The masked man’s laugh started out sinister. “Not so tough without that sword, are you?” he asked. Dan held his defiant position, and after a beat of silence, the bad guy busted out into real, genuine laughter. He pulled his mask off. “Sorry! I’m sorry. This dude cracks my ass up.”
Dan’s face immediately eased into the familiar gregarious grin. He stood and held a hand out to help me up. “I took drama in high school and college, and…uh, obviously, I missed my calling.”
I dusted myself off and winced as my hands brushed over the scarlet paint stain on the front of my vest. “That’s definitely gonna leave a mark.” I wouldn’t say it out loud, but the paintballs packed way more of a punch than I had expected. My left boob was not happy.
“That’s my bad,” Deacon said apologetically. “I didn’t want to fire on you at such close range, but I was too swept up in the plot. I’m sorry.”

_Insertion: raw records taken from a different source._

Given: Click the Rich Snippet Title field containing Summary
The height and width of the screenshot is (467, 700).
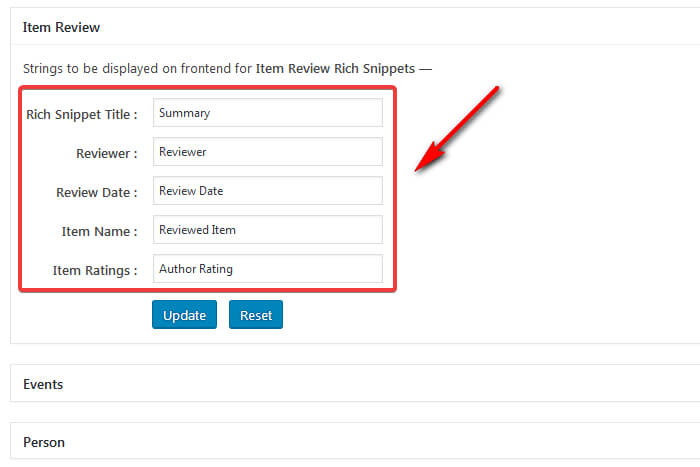Looking at the screenshot, I should coord(267,113).
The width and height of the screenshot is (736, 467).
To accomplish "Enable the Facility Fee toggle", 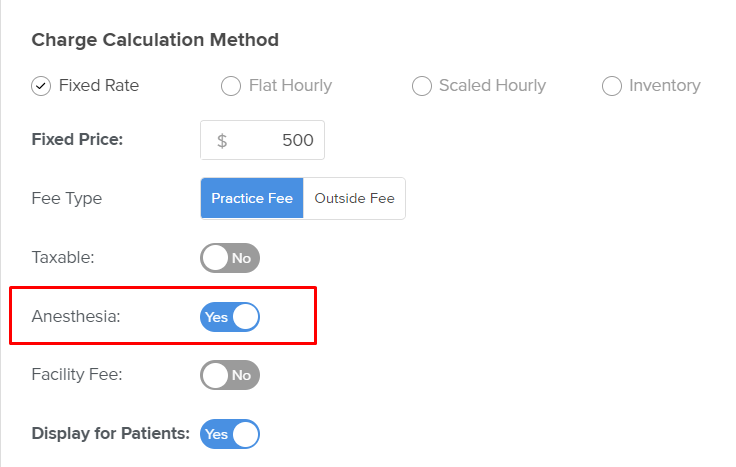I will (230, 376).
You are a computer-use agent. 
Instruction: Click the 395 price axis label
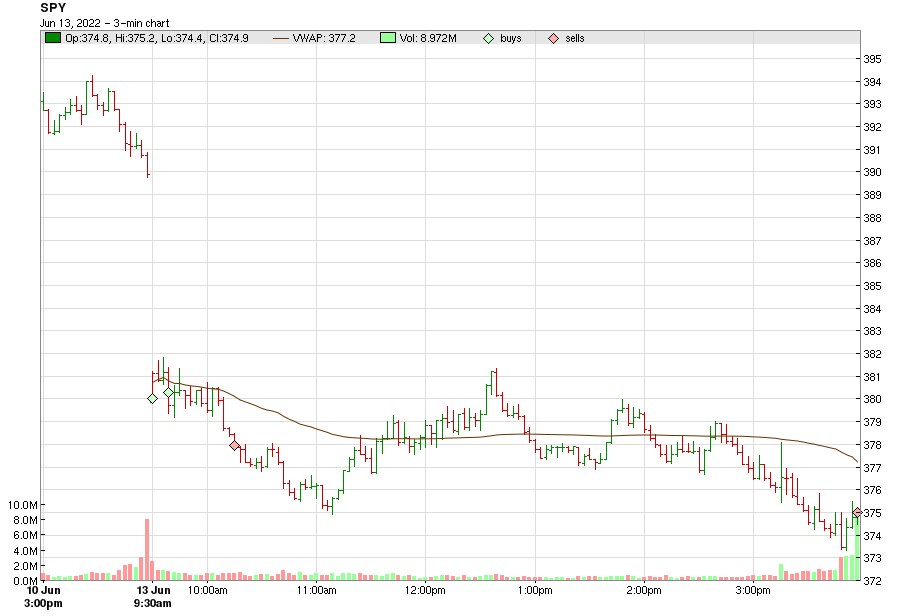[872, 59]
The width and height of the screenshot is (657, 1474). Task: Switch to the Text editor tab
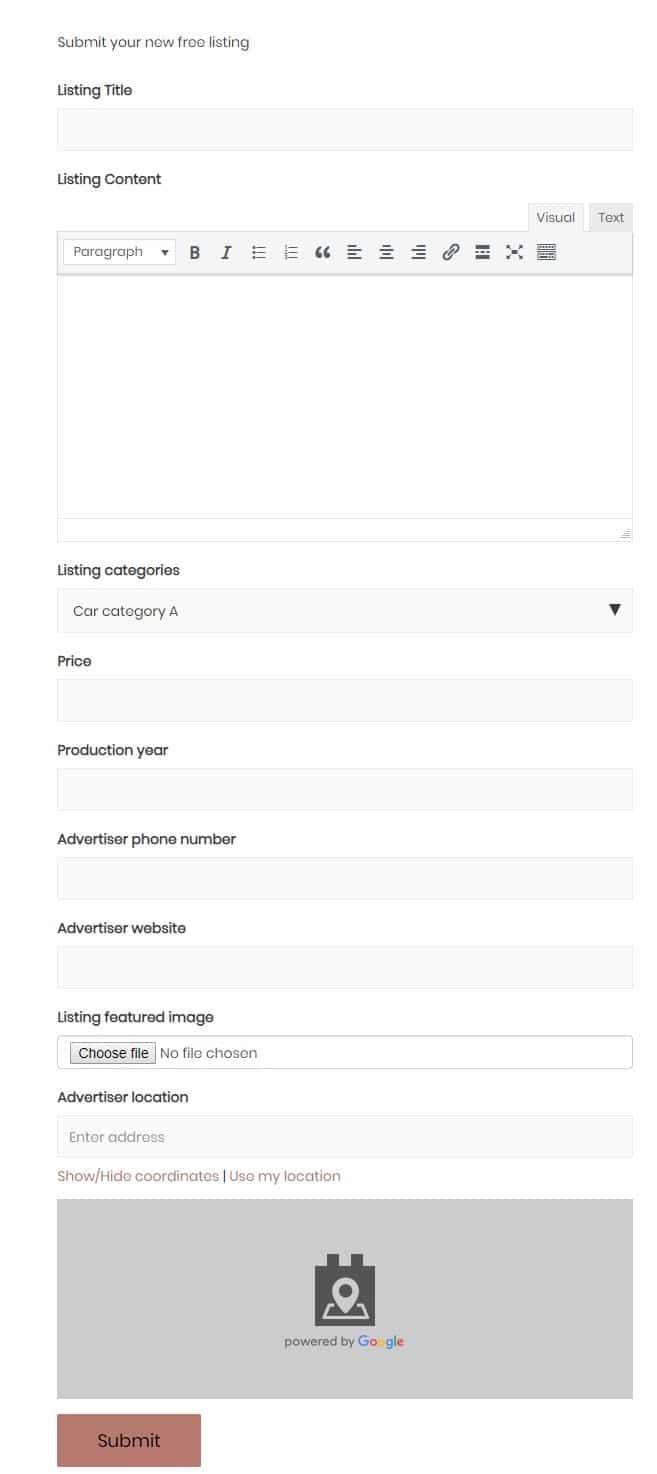(610, 217)
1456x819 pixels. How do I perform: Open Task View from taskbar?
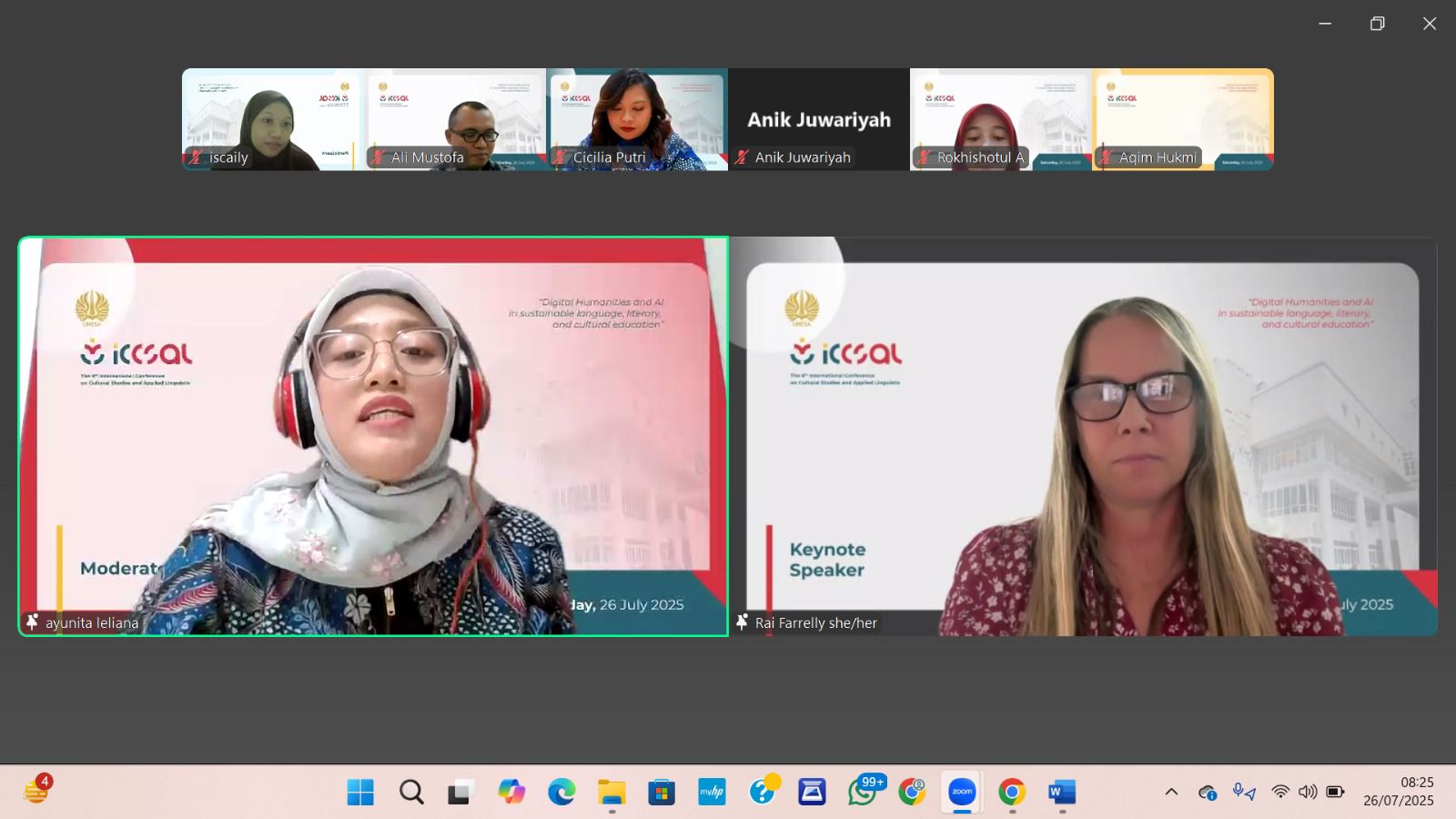coord(460,793)
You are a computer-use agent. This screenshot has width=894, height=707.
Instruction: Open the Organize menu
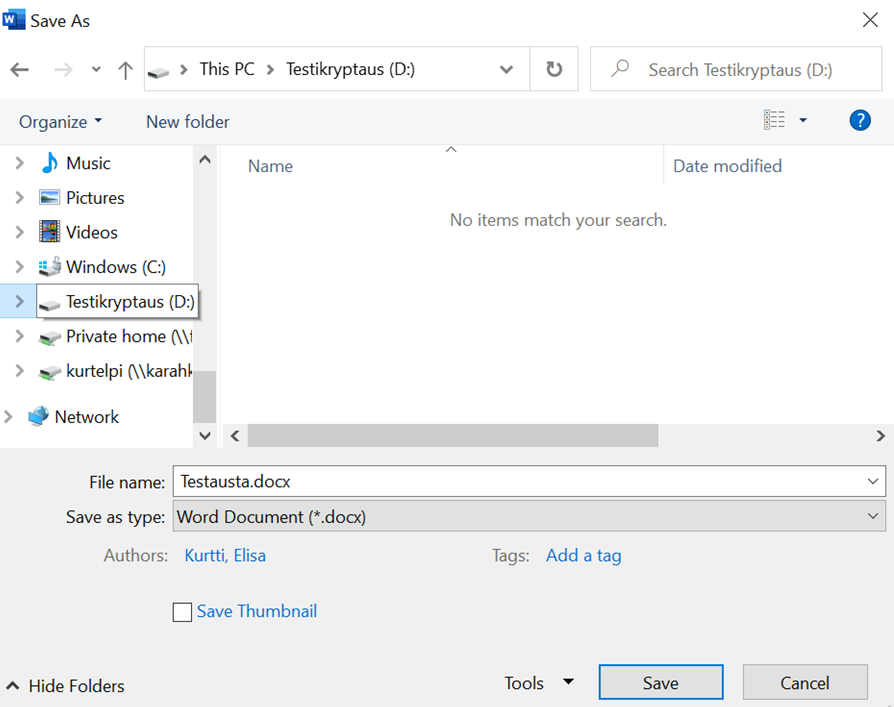coord(60,122)
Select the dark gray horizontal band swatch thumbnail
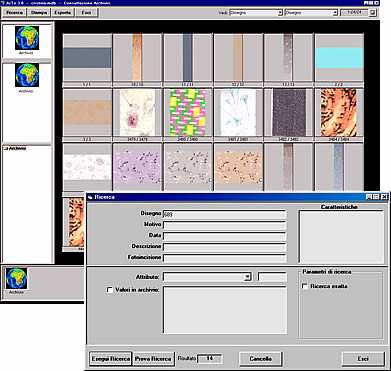 point(87,58)
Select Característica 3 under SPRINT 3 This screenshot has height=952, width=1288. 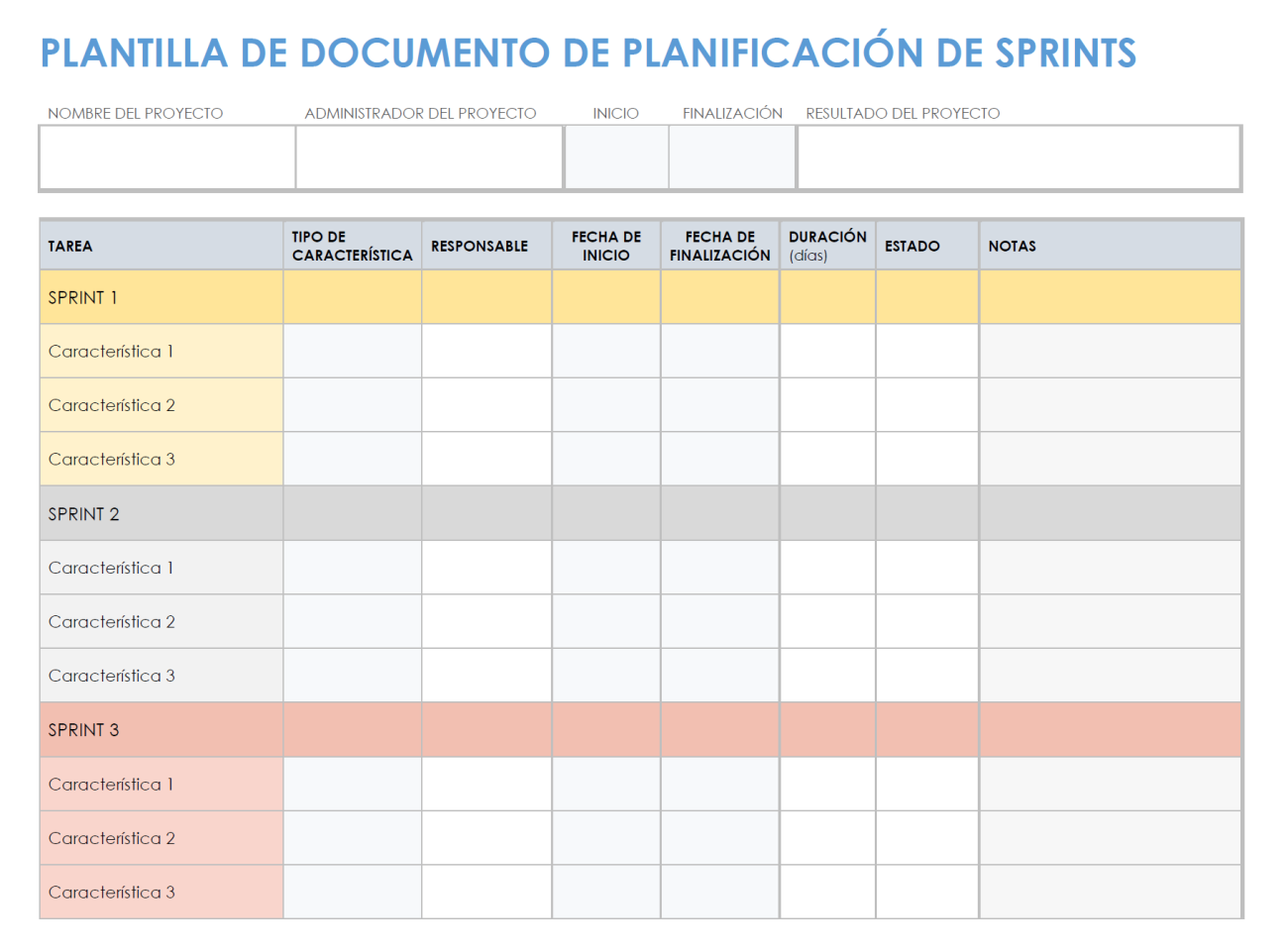(112, 893)
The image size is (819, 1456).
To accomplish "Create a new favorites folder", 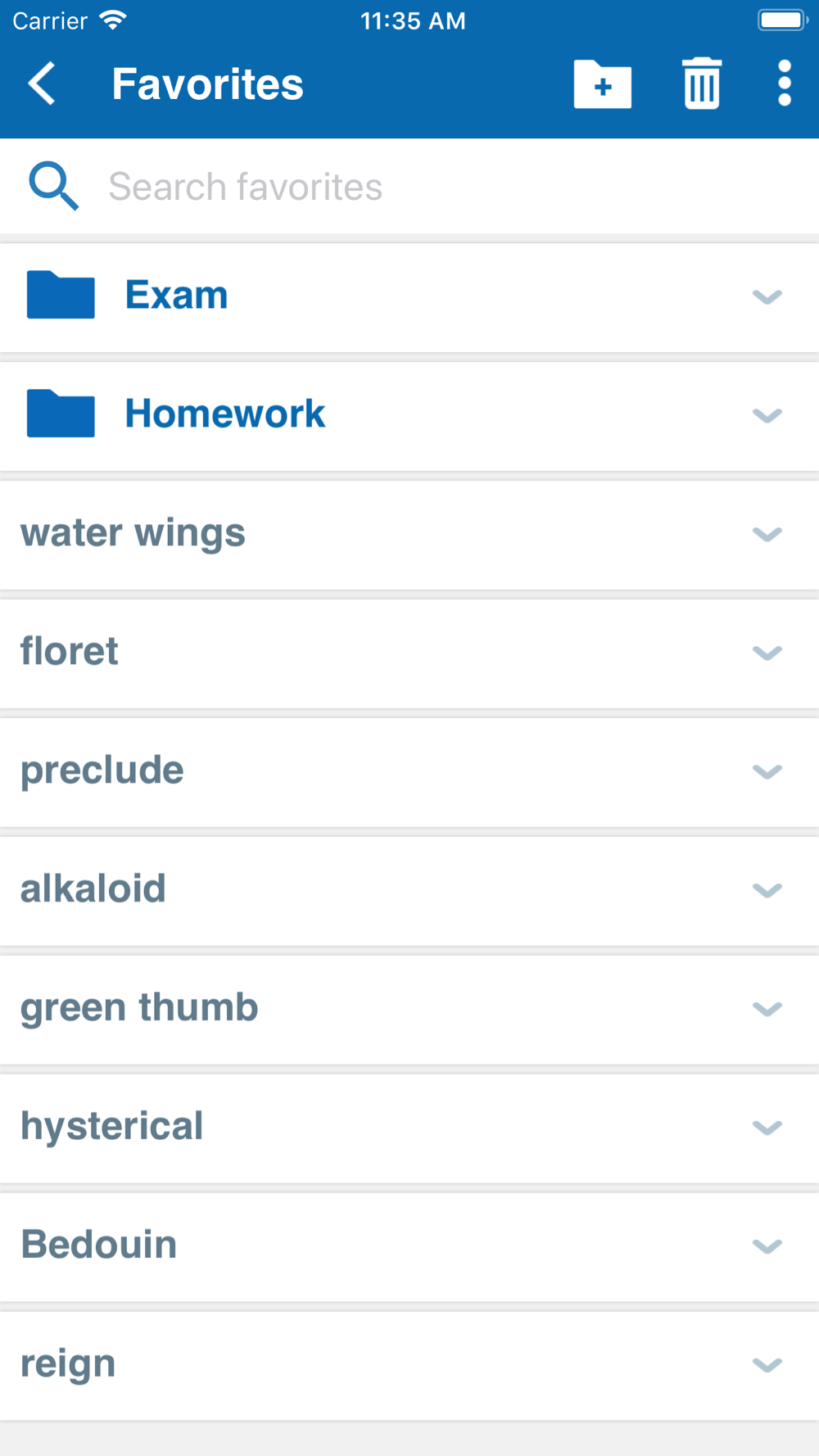I will click(x=603, y=84).
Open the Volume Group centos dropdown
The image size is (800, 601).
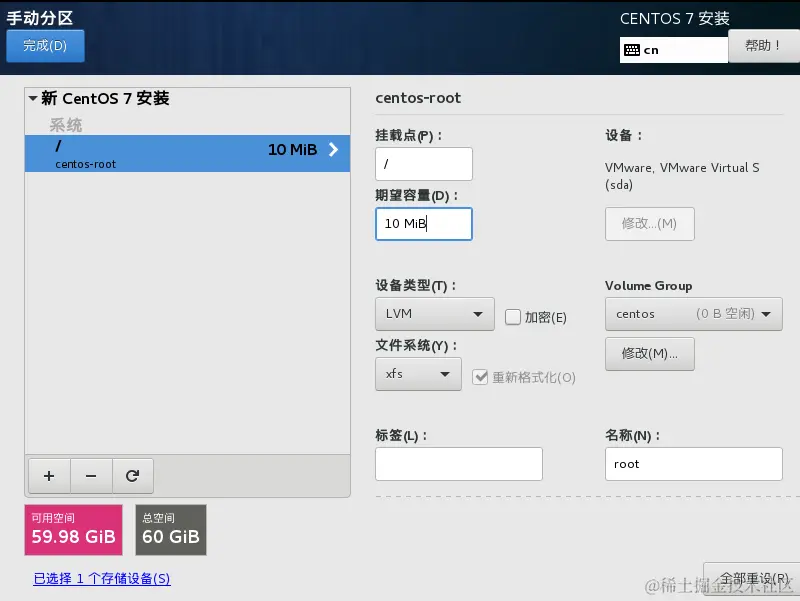coord(693,313)
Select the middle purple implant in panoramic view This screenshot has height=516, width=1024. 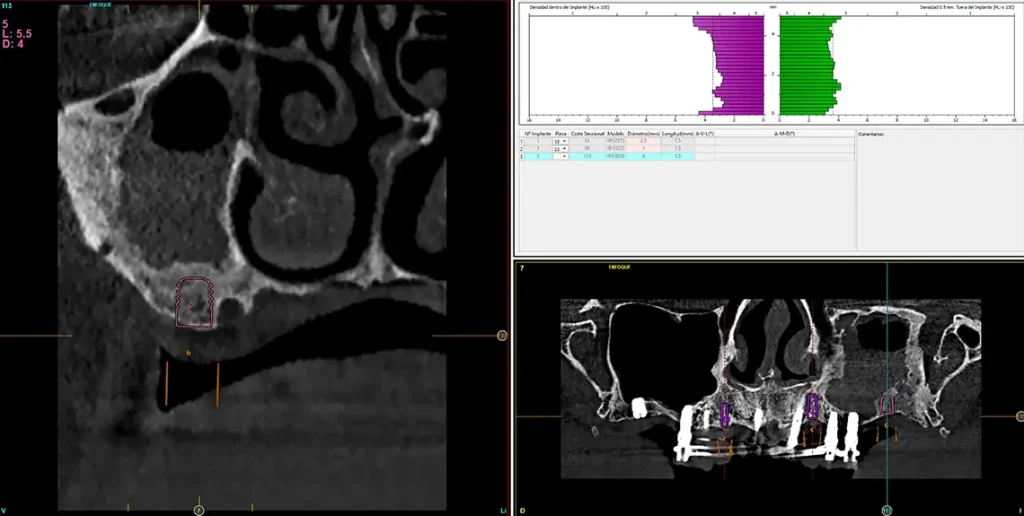point(813,404)
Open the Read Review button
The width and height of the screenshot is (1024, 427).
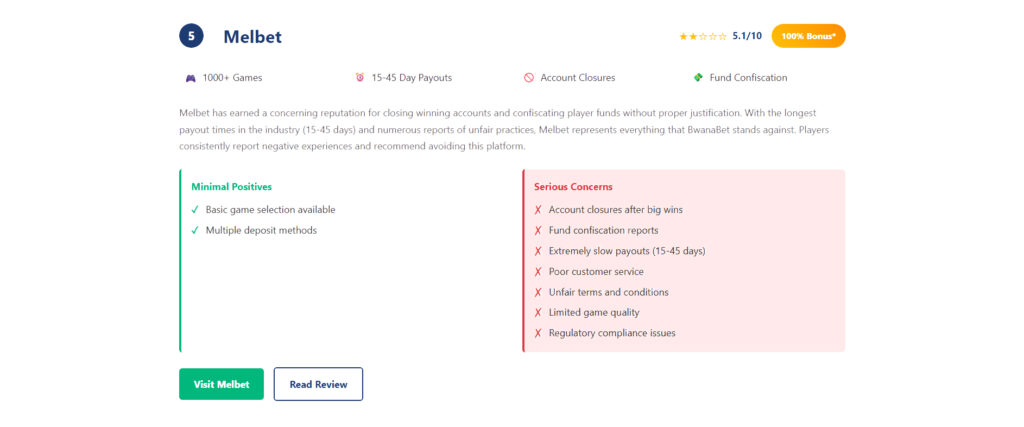click(318, 384)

“Don’t worry about it,” I said. “The point was to make it as realistic as possible so Luis can learn. Speaking of…”
I turned as the kid jogged toward me. He took one look at my chest and grinned.
“Yeah, yeah, laugh it up,” I told him. “But remember, I’m a member of your squad whom you lost on this mission, and that might change things dramatically for the rest of the team.”
He grew solemn. “Right. I gotta work on keeping tabs on all my guys. Or, you know, girls.”